MSc(Engg) Thesis, Department of Computer Science and Automation,
Indian Institute of Science, Bangalore, India, December 2006.
A Large instruction window is a key requirement to exploit greater Instruction Level Parallelism in out-of-order superscalar processors. Along with the instruction window size, the size of various other structures including the issue queue, store queue and register file need to increase as well. However, the cycle time and energy consumption of conventional large monolithic Content Addressable Memories (CAMs), the underlying structure of most conventional issue queue and store queue designs, worsen rapidly with an increase in size. This results in a three way trade-off involving ILP, clock frequency and energy consumption. In this thesis, we propose efficient designs for the issue queue and the store queue that improve the circuit latency and energy consumption while minimizing the loss in IPC.
We propose the Scalable Low power Issue Queue (SLIQ) design which segments the issue queue structure to reduce the latency. This is complemented with a fast wakeup index to a consumer in the issue queue for every instruction. As this consumer instruction can be woken up directly, without any delay, this mitigates the IPC loss faced by the pipelined issue queue. Also, as the scheme incorporates a pipelined broadcast, the indices are not required for correctness and can simply be gang invalidated on branch mispredictions. The IPC loss of an 8 segment SLIQ is within 2.3% for the entire SPEC CPU2000 benchmark suite while achieving a 39.3% reduction in issue latency. Further, in the SLIQ design unnecessary broadcasts to the higher segments are avoided most of the time as in a large majority of the cases, an instruction has a single consumer. This consumer is woken up either by direct indexing or by broadcast in the first segment of the SLIQ. This enables the 8 segment SLIQ to significantly reduce the energy consumption and the energy-delay product by 48.3% and 67.4% respectively on an average. SLIQ also allows the architects to segment the issue queue carefully so that the latency of the issue logic is just within the per pipeline stage latency goals of the design.

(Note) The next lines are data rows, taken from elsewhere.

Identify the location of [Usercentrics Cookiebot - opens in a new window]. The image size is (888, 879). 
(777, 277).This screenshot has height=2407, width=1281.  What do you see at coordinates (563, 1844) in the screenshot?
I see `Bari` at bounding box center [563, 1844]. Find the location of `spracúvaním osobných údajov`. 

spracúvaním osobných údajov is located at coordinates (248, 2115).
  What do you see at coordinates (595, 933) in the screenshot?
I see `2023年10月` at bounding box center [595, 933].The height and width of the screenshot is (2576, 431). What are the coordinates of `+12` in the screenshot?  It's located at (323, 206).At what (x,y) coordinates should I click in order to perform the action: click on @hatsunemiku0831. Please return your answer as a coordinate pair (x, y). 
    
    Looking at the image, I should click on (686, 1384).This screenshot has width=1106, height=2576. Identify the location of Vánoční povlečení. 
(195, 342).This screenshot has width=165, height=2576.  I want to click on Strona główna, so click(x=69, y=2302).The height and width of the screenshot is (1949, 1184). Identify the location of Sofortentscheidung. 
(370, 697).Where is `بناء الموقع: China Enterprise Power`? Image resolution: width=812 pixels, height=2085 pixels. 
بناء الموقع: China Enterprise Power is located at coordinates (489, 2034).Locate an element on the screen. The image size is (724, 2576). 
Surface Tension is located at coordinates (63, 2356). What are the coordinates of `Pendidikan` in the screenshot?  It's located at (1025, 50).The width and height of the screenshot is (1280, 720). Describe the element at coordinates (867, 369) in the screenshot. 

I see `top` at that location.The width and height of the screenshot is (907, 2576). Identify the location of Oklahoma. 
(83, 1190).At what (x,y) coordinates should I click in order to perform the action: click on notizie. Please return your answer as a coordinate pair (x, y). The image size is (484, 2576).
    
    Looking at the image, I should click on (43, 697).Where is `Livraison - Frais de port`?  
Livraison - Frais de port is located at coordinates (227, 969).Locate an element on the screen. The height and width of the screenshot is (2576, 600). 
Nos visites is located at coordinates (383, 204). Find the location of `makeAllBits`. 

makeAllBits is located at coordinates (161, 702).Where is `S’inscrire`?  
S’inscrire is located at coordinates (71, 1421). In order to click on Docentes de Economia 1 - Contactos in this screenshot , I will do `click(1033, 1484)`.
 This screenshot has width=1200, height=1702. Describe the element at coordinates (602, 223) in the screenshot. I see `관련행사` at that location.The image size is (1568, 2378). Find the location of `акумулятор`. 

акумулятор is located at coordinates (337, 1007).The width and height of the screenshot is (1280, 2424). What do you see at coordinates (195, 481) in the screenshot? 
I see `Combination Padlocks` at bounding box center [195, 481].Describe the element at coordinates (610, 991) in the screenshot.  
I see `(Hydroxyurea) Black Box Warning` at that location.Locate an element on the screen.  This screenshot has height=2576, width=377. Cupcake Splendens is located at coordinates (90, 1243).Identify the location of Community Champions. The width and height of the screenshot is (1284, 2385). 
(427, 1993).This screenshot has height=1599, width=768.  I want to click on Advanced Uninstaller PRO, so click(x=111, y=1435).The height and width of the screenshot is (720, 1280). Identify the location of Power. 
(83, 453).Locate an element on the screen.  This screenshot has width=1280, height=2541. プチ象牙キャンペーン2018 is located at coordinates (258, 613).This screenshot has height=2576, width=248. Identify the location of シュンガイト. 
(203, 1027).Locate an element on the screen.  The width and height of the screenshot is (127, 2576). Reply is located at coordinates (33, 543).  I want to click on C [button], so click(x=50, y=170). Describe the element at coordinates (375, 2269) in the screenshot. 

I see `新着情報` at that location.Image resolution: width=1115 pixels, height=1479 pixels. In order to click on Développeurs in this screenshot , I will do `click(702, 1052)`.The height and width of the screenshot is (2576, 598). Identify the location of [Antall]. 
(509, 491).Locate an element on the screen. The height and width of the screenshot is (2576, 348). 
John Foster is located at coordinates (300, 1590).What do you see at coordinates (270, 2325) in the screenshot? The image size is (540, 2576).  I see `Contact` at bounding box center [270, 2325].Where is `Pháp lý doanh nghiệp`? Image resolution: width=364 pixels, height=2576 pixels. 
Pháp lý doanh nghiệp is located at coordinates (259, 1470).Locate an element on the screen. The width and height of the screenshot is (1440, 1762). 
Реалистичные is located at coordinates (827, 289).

We also propose the Scalable Low power Store Queue (SLSQ) to address similar problems associated with the store queue data forwarding logic. We extend the state of-the-art Store Vector based Disambiguator to also predict the index of the store that will forward to a given load. SLSQ marginally adds to the hardware budget, but predicts the store queue index of the store which will forward with an accuracy of 99.5% on an average. SLSQ, thus, eliminates unnecessary address broadcasts and compares and reduces energy consumption of the store-to-load forwarding logic by 78.4% and 91.6% for the SPEC Int and FP suites respectively. Another variant of SLSQ, eliminates the need for a CAM in the forwarding logic and achieves a 49.9% reduction in store to load data forwarding latency while incurring a minimal IPC loss less than 0.1% on average for the entire SPEC CPU2000 benchmark suite.